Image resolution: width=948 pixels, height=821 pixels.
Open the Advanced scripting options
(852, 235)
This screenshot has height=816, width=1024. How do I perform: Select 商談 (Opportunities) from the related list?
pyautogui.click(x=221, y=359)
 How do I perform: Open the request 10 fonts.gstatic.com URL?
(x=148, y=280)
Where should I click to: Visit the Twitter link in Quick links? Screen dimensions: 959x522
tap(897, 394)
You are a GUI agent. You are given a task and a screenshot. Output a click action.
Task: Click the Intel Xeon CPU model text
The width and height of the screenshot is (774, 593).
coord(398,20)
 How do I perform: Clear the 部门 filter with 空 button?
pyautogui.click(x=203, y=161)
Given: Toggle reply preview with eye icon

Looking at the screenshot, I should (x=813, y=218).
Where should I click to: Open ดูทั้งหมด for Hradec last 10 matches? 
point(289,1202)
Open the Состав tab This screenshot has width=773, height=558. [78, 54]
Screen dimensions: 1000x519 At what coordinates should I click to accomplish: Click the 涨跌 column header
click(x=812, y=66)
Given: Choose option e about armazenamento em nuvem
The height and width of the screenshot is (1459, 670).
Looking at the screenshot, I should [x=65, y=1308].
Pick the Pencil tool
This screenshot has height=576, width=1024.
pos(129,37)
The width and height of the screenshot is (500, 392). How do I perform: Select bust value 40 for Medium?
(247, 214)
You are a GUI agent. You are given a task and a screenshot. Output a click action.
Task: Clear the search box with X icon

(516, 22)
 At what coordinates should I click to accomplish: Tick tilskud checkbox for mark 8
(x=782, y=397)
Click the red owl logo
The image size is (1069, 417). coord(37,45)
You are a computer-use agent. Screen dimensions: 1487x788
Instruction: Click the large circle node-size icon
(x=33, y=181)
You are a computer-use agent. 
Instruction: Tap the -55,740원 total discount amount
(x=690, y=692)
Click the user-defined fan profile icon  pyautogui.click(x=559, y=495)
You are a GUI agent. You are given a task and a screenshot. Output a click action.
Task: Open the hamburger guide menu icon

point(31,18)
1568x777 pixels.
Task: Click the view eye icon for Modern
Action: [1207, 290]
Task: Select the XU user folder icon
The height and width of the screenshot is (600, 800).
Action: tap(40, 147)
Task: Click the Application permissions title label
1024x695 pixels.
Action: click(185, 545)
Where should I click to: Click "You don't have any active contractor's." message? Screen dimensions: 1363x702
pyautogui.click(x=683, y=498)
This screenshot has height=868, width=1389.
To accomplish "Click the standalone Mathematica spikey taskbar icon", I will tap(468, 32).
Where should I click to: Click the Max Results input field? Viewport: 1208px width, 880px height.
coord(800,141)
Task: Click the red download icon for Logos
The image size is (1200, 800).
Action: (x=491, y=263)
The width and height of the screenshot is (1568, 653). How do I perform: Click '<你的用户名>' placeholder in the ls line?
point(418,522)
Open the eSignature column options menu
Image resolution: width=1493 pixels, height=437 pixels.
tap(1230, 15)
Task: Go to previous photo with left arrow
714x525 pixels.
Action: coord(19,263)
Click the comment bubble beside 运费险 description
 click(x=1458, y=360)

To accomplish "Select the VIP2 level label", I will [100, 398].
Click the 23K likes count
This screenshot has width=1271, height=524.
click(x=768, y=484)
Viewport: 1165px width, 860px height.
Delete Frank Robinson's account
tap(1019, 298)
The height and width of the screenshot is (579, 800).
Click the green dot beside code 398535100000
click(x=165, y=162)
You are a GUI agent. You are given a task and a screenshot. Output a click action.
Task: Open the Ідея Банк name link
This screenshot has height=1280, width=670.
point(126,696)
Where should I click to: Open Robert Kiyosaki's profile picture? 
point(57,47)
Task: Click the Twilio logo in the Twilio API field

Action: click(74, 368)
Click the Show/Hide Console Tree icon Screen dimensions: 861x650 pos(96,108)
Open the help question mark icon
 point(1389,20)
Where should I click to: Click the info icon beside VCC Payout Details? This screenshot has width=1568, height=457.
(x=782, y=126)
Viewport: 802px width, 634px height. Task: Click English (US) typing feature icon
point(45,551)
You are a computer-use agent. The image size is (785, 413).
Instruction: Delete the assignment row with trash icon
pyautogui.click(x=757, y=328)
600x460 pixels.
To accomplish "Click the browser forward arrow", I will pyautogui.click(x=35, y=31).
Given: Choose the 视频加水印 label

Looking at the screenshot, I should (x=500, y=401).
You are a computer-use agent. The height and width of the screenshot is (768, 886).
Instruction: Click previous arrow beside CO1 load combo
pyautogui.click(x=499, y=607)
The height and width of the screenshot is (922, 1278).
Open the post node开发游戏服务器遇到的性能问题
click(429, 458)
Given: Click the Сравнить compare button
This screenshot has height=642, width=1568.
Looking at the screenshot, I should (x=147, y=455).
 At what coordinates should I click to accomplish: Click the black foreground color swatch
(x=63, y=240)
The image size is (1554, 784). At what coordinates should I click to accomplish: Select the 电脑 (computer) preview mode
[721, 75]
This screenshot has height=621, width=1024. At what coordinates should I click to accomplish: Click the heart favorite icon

:::::

Your assignment:
From the records above, repeat exactly the lines from the one with "Click the green dot beside code 398535100000" through the one with "Given: Click the Сравнить compare button", both included.

Expected answer:
Click the green dot beside code 398535100000
click(x=165, y=162)
You are a GUI agent. You are given a task and a screenshot. Output a click action.
Task: Open the Ідея Банк name link
This screenshot has height=1280, width=670.
point(126,696)
Where should I click to: Open Robert Kiyosaki's profile picture? 
point(57,47)
Task: Click the Twilio logo in the Twilio API field

Action: click(74, 368)
Click the Show/Hide Console Tree icon Screen dimensions: 861x650 pos(96,108)
Open the help question mark icon
 point(1389,20)
Where should I click to: Click the info icon beside VCC Payout Details? This screenshot has width=1568, height=457.
(x=782, y=126)
Viewport: 802px width, 634px height. Task: Click English (US) typing feature icon
point(45,551)
You are a computer-use agent. The image size is (785, 413).
Instruction: Delete the assignment row with trash icon
pyautogui.click(x=757, y=328)
600x460 pixels.
To accomplish "Click the browser forward arrow", I will pyautogui.click(x=35, y=31).
Given: Choose the 视频加水印 label

Looking at the screenshot, I should (x=500, y=401).
You are a computer-use agent. The height and width of the screenshot is (768, 886).
Instruction: Click previous arrow beside CO1 load combo
pyautogui.click(x=499, y=607)
The height and width of the screenshot is (922, 1278).
Open the post node开发游戏服务器遇到的性能问题
click(429, 458)
Given: Click the Сравнить compare button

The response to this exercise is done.